1) Tugan Tel by Alsou (Russia-Tatarstan)
2) Nacerdine Hora (Algeria)
3) Doagh by Maria McCool (Ireland)
4) Iumiere (Scotland)
5) Adi Yok by Azeri Gunel (Turkey-Azerbaycan)
6) t'Minne by Threeality (Netherrland)
7) 加那 by 城南海 (Japan)
8) 1st by Lee Na Young (korea)
9) Tres Tres Fort by Staff Benda Bilili (Congo)

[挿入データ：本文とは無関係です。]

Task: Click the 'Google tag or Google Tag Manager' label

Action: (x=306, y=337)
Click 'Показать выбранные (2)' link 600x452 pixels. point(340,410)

10) Perd Pakka Tuu by Look-Pad Pinchanok (Thailand)
というわけで、我が2009年度年間ベストアルバムの発表であります。
シバリとしては例年の如く、一国一枚、あるいは一ジャンル一枚、といった規則がもうけてあります。
また、原則的には2009年に発表された新録音盤の中から選ぶ。ただし海外から入ってくる時差(?)を考慮して一部2008年度盤も可とする、という事で。
1)ロシアのかってのアイドル歌手、アルスーが、結婚&出産に伴う休業を終えてカムバック後、発表したのが、このアルバム。すべて彼女の故郷であるウラル山脈のふもと、タタール地方の民謡ベースの音楽が繰り広げられている。言語もすべてタタール語かバシキール語を使用。民族問題に手を焼いているロシア国内でよくぞこんなものをと驚かされる。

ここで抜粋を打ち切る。